Raef would be a lot better in the public opinion, but all they see is that contract. Yall overpaid Bibby dramatically and overpaid Miller dramatically. Raef averaged 10 points on a team that he was the 5th or 6th option. Miller isn't a great defender and doesn't have a reliable mid range shot. He's incosistent. Clark was great against the mavs. He sucked against the rest, but killed the mavs. 

Vlade can't hardly play 10 minutes anymore without a smoke. How old is he again? Miller is incosistent with his shot and can't guard the players in the west. Let me bring this up again, we wanted to move Raef to the 4, that's why we went after Zo and once 5 of our options didn't pan out we tried to get miller(not to replace raef).

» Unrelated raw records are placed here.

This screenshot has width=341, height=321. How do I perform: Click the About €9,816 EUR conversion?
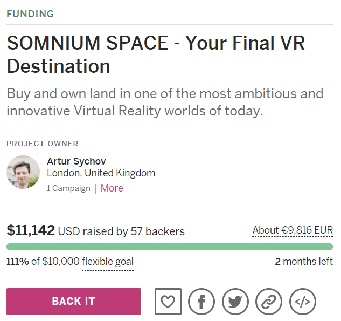293,230
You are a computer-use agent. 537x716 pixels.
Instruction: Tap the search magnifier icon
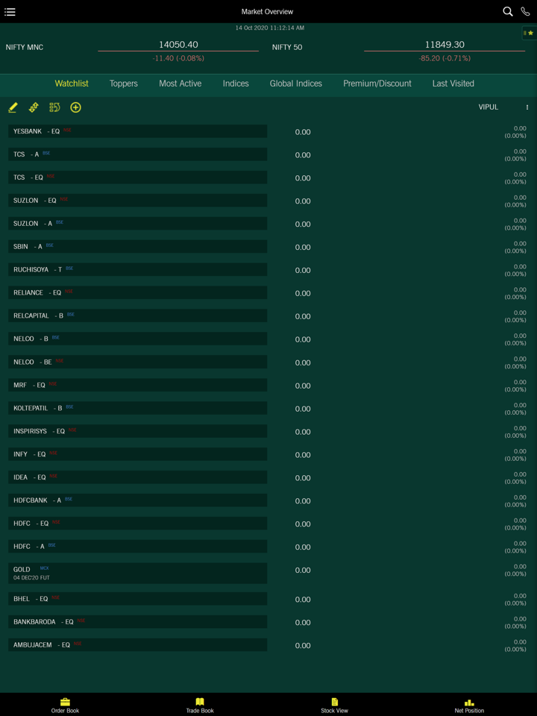pyautogui.click(x=507, y=12)
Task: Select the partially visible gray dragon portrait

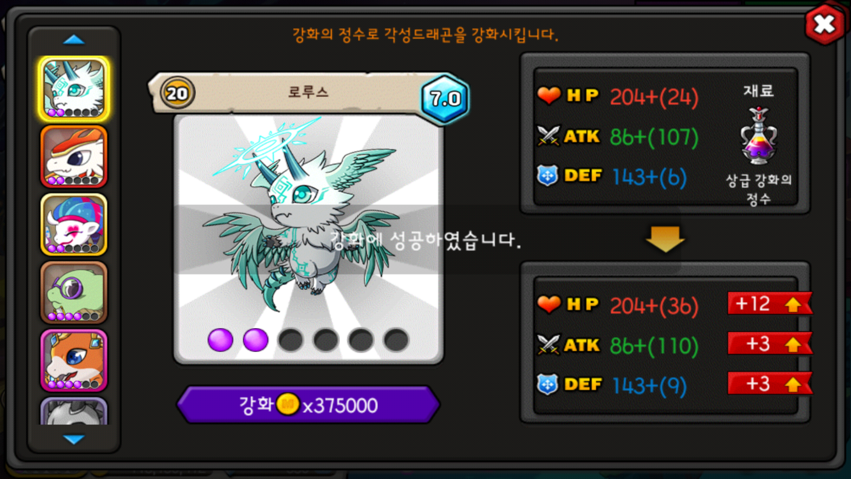Action: click(74, 411)
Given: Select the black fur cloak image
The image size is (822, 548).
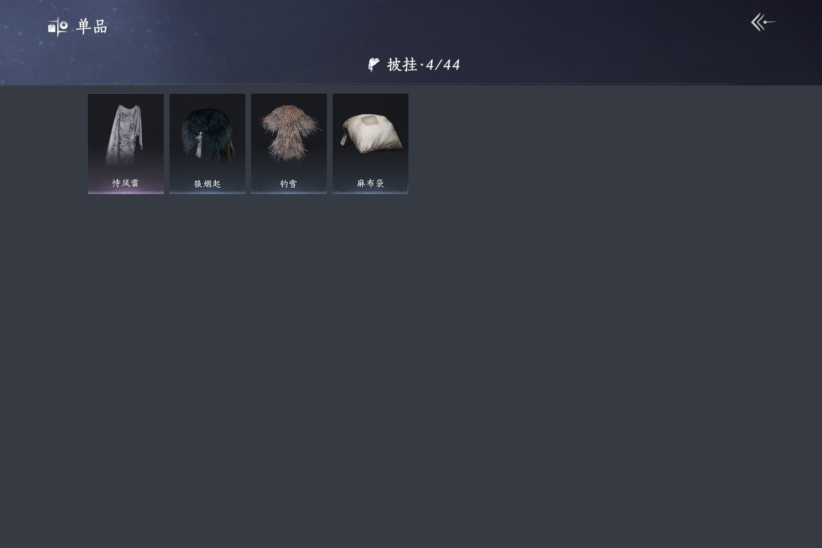Looking at the screenshot, I should click(207, 134).
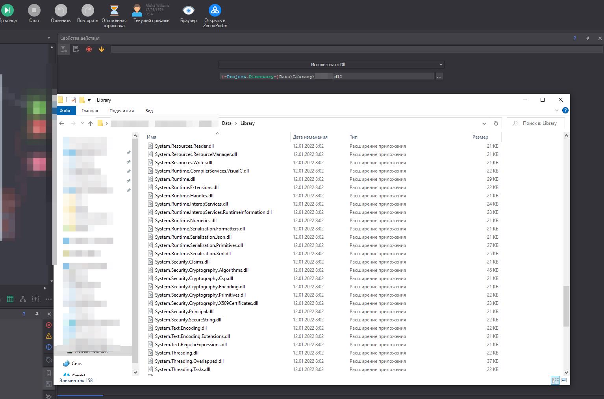The image size is (604, 399).
Task: Click the red record icon in properties toolbar
Action: (x=89, y=49)
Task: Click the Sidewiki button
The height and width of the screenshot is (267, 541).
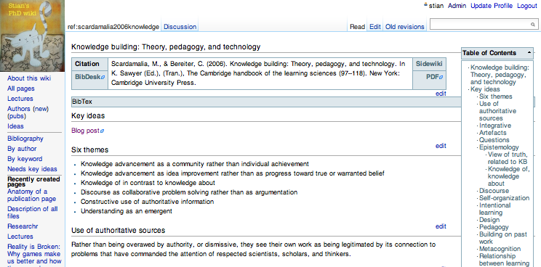Action: (429, 64)
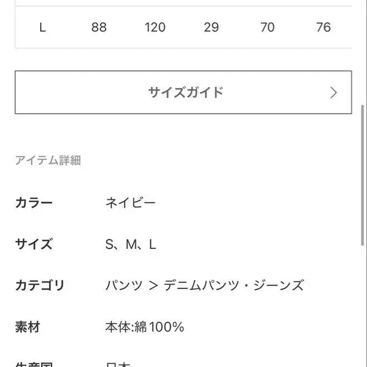
Task: Click the 素材 label
Action: 27,327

Hedo and clark didn't play last year, how the hell do you figure?

Raef was the only one in the paint that's why he had 5 rebounds a night, when dirk is your PF and all he does is roam beyond the arc, that leaves you to square out and out battle three guys for a rebound, want to try it? Then my man Shy, brought up who the hell wouldn't be a all star center with JO as their PF and in the east?

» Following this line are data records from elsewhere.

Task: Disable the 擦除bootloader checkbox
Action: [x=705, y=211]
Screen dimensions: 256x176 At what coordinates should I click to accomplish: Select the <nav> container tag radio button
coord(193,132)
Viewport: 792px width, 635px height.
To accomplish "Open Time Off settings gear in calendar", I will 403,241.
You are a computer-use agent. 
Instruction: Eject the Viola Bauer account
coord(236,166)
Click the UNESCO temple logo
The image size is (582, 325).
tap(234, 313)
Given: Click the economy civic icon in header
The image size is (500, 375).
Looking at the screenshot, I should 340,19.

Anyways Raef is the best possible fit for the mavs, he's the best mobile center and is the best shooting center. The thing about miller is he doesn't shine on any side, he's average on offense and a little above average on defense and that get's him a huge contract? Vlade was great untill he hit the age 64, There's no way in hell ya'll be as good with miller starting in vlade's place and minus three good players off your bench.


----------



## maKINGSofgreatness (Aug 17, 2003)

No baiting--Hedo I hate to break it to you, but Raefs rebounding doesnt have anything to do with Dirk shooting threes, you acually made a whole post with no evidence at all, just your own opinion that raef is good, and you are wrong, I mean the guy is fighting for minutes with Shawn Bradley, he is the softest pf/c in the league, he refuses to rebound, ocationally blocks a shot, no d...

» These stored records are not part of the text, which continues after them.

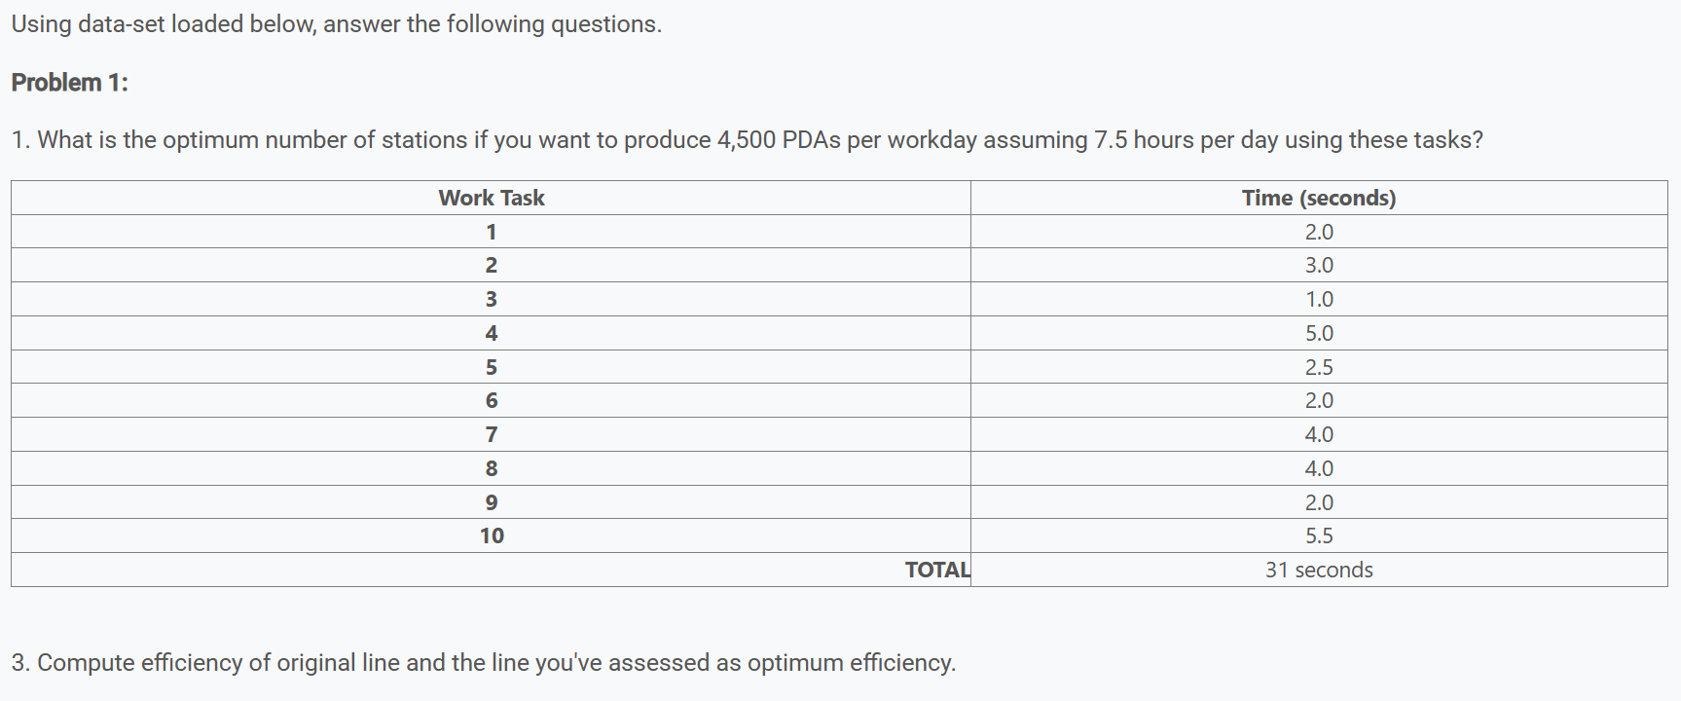Click the 5.0 time value for task 4

click(1319, 333)
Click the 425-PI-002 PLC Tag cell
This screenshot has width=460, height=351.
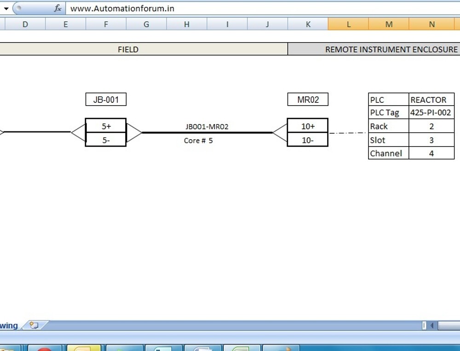pos(431,113)
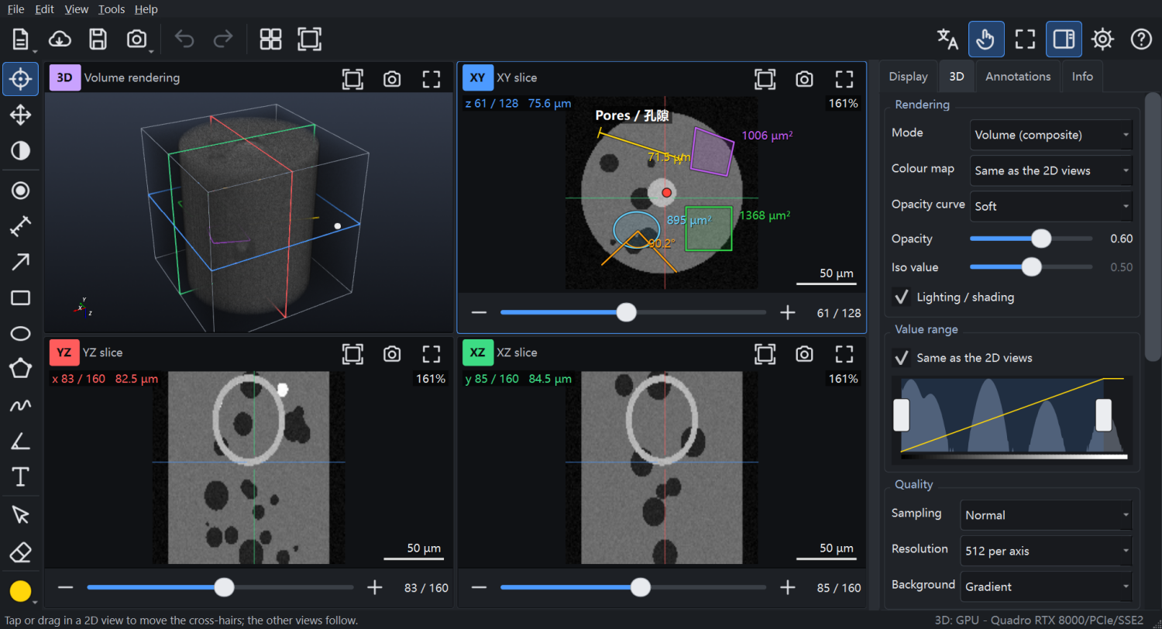This screenshot has width=1162, height=629.
Task: Select the ruler measurement tool
Action: [20, 226]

Im serious, almost everyone out there can see he has nothing, 'cept you mavs fans, your loyal though, Ill give you that


----------



## Petey (Aug 23, 2002)

> Originally posted by <b>maKINGSofgreatness</b>!
> 1. Bibby vs Nash Mavs
> 2. Christie vs Finley Mavs
> 3. Peja vs Jamison Kings
> ...


Personally I think LaFrentz is better then Miller. LaFrentz has been out West his whole career and on top of that, he had more talented guys and less touches while on Dallas, then Miller did.

-Petey


----------



## c_dog (Sep 15, 2002)

LaFrenz isn't better than Miller, no way, lol. Only homers would think so. Everybody else who know basketball knows that Miller is way ahead of LaFrenz. LaFrenz is a scrub playing on a good team, which makes him overrated. Miller is an all-star, simple as that. Yes, the west is stronger than the east, but all-star is all-star. LaFrenz certainly isn't a top center in this league like Miller.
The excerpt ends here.